(Trecho do texto):

- - - - - - -

A verdade é a linguagem do amor. Temos de admitir que nem sempre ensinamos desta maneira, mas na Palavra mesma, a verdade é a linguagem do amor. Se realmente a compreendermos, veremos o Pai – da mesma forma que, quando entendemos Jesus Cristo, vemo-Lo como nosso Deus, o Pai de eternidade, o Príncipe da Paz.
Três vezes nesse discurso o Senhor nos mandou amar uns aos outros. A terceira vez é em nosso texto básico. Mas, observemos as duas primeiras: “Um novo mandamento vos dou: Que vos ameis uns aos outros; como Eu vos amei a vós, que também vós uns aos outros vos ameis. (João 13:34).  “O Meu mandamento é este: Que vos ameis uns aos outros, assim como Eu vos amei”  (João 15:12).  Será que as pessoas daquela época não sentiam que elas estavam amando umas às outras há muito tempo? Mas não estavam. Este era um mandamento novo, desconhecido antes de Ele lhes ter falado. Tinha-se perdido o amor. As pessoas apenas pensavam que amavam.  Ele veio à terra para lhes mostrar como amar. “Que vos ameis uns aos outros, assim como Eu vos amei”.
Algumas vezes nós também pensamos que sabemos amar. Mas o amor é uma arte perdida. Pode ser restaurada a cada um de nós somente através das verdades que há neste livro. “Eu sou o caminho, e a verdade e a vida; ninguém vem ao Pai, senão por mim”
Assim o Senhor nos convidou para que nos tornássemos seus amigos. O Senhor Deus do céu e da terra aprouve nos elevar da condição de servos à de amigos. Um servo apenas obedece, não sabendo o que o seu amo se propõe.. “Já vos não chamarei servos, porque o servo não sabe o que faz o seu senhor; mas tenho-vos chamado amigos, porque tudo quanto ouvi de meu Pai vos tenho feito conhecer”.

- - - - - - -

(Dados registrados):
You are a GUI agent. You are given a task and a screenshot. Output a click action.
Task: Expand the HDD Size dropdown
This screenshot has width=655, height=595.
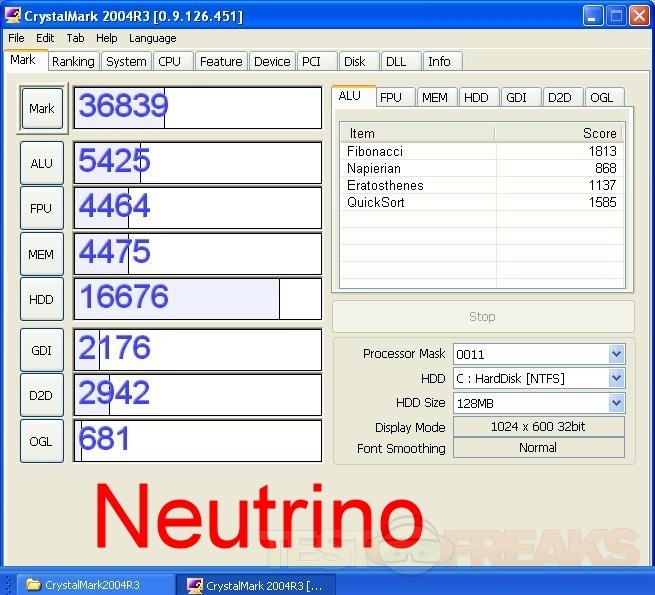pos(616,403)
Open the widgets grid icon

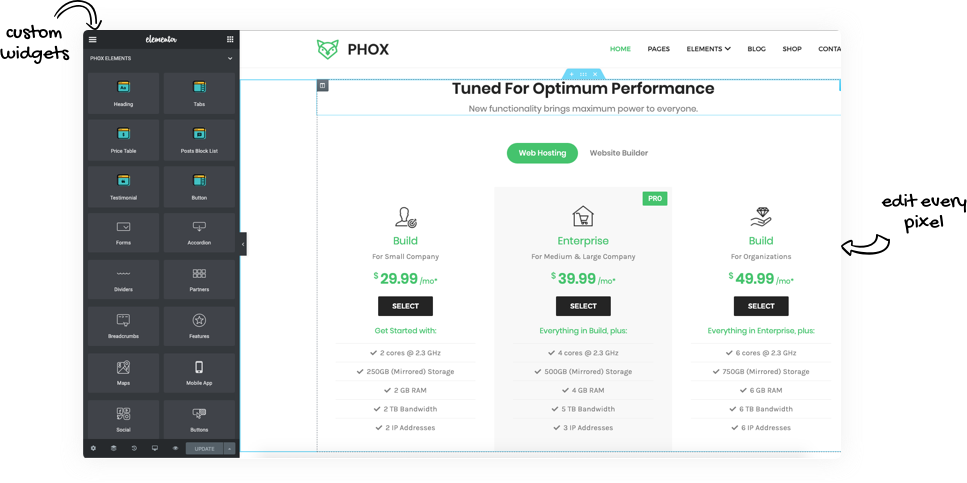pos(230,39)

- - - - - - -

(Tarefas a realizar):
1. Responda com base no texto sobre o amor:
(a) Quantas vezes, nesse discurso, o Senhor mandou que nos amássemos uns aos outros?
(b) Como o parágrafo que começa com "Algumas vezes nós também" descreve o amor?
(c) De que condição a que condição o Senhor Deus aprouve nos elevar?
2. No texto sobre o amor, reescreva de forma mais breve o parágrafo que começa com "Algumas vezes nós também pensamos", mantendo suas ideias principais.
3. Dê continuidade ao texto sobre o amor a partir do ponto em que ele termina.
A listagem é um material à parte, sem relação com o texto sobre o amor.

(Respostas das tarefas):
1.
(a) Três vezes.
(b) Como uma arte perdida.
(c) Da condição de servos à de amigos.

2. Às vezes achamos que sabemos amar, mas o amor é uma arte perdida, que só pode ser restaurada a cada um de nós pelas verdades deste livro: "Eu sou o caminho, e a verdade e a vida; ninguém vem ao Pai, senão por mim".

3.
Este é o critério da amizade: Ele nos dirá Sua verdade – a verdade que Ele profere, proveniente do amor. Se ouvirmos e entendermos, conheceremos o que Deus tem como propósito. Seremos seus amigos, trabalhando juntos com Ele em prol de Seu intento, que é a felicidade para todos os Seus filhos. Mas se quisermos essa amizade, isto será por meio das verdades que falam do amor (AC 51; AE 409:10).
Isto nos traz de volta à ordenação:  “Eu vos escolhi a vós, e vos nomeei (ordenei)”. Cada um de nós é chamado para desempenhar usos especiais aqui na terra.
A grande romancista inglesa Jane Austen escreveu um livro intitulado “Mansfield Park”. Ela disse que o livro tratava da ordenação. De fato, o herói tornou-se um ministro, mas não era isto que ela queria dizer. O herói e a heroína eram dois jovens que tinham sido criados num lar em que seus sentimentos eram guiados por princípios cristãos e regras de ordem e retidão. Eles procuravam seguir aqueles princípios a despeito de quaisquer conseqüências. Algumas vezes isto era muito difícil para eles, assim como o é para todos nós. Aconteceu de entrar em suas vidas um irmão e uma irmã que eram atraentes, amigáveis e talentosos.  Tragicamente, porém, suas mentes não eram organizadas – ordenadas – por nenhum princípio. Por isso eles se viam jogados de um lado para outro entre sentimentos bons (que eles freqüentemente almejavam) e sentimentos egoísticos, e cada um desses sentimentos destruía uma felicidade muito real que poderia ter sido deles. Os sentimentos mais gritantes prevaleceram e o verdadeiro amor se perdeu. “Ninguém vem ao Pai a não ser por Mim” – através das verdades que falam do amor.
Como as verdades do Senhor ordenam a mente? Quando as aprendemos, há uma conexão perfeita e direta entre elas e o amor de Deus que lhes deu expressão. Foi esta conexão que o Senhor manifestou na terra: “Eu estou no Pai, e o Pai em Mim”, Ele disse. “As palavras que Eu vos digo não as digo de mim mesmo, mas o Pai, que está em mim, é Quem faz as obras”. O amor faz a obra, mas a verdade mostra o caminho.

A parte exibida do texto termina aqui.